Task requirements:
Write out exactly the line containing "Task: Click the red" and all lines that come after it in the listing below, through the very last one.
_ _ _ _ _ _ _
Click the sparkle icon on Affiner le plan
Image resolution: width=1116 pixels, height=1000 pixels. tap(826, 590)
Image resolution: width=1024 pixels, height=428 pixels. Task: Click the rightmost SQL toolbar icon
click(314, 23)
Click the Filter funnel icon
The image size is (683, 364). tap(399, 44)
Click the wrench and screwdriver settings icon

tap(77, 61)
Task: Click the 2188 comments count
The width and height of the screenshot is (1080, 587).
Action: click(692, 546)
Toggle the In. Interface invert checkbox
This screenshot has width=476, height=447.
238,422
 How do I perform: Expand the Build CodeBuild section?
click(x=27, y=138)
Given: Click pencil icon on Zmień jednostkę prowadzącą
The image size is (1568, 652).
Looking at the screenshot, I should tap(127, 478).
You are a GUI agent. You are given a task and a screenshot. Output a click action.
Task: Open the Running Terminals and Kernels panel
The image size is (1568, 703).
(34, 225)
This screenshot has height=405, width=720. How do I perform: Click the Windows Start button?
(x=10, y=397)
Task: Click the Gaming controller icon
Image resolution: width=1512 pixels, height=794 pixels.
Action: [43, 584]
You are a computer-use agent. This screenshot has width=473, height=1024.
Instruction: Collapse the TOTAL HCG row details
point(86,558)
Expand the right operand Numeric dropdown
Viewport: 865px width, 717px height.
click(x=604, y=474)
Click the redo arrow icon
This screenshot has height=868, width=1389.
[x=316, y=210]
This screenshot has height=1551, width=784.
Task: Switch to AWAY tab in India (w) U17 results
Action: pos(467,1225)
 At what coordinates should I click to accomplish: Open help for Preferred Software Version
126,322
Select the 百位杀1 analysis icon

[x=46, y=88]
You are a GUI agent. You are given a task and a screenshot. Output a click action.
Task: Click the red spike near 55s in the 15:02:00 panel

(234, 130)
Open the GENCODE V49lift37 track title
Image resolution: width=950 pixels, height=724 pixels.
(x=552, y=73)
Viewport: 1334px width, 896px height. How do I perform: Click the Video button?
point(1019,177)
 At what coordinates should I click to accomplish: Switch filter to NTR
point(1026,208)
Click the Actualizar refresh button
_ _ _ _ _ _ _
Solution to this problem:
Task: Click the red spike near 55s in the 15:02:00 panel

(234, 130)
Open the GENCODE V49lift37 track title
Image resolution: width=950 pixels, height=724 pixels.
(x=552, y=73)
Viewport: 1334px width, 896px height. How do I perform: Click the Video button?
point(1019,177)
 At what coordinates should I click to accomplish: Switch filter to NTR
point(1026,208)
Click the Actualizar refresh button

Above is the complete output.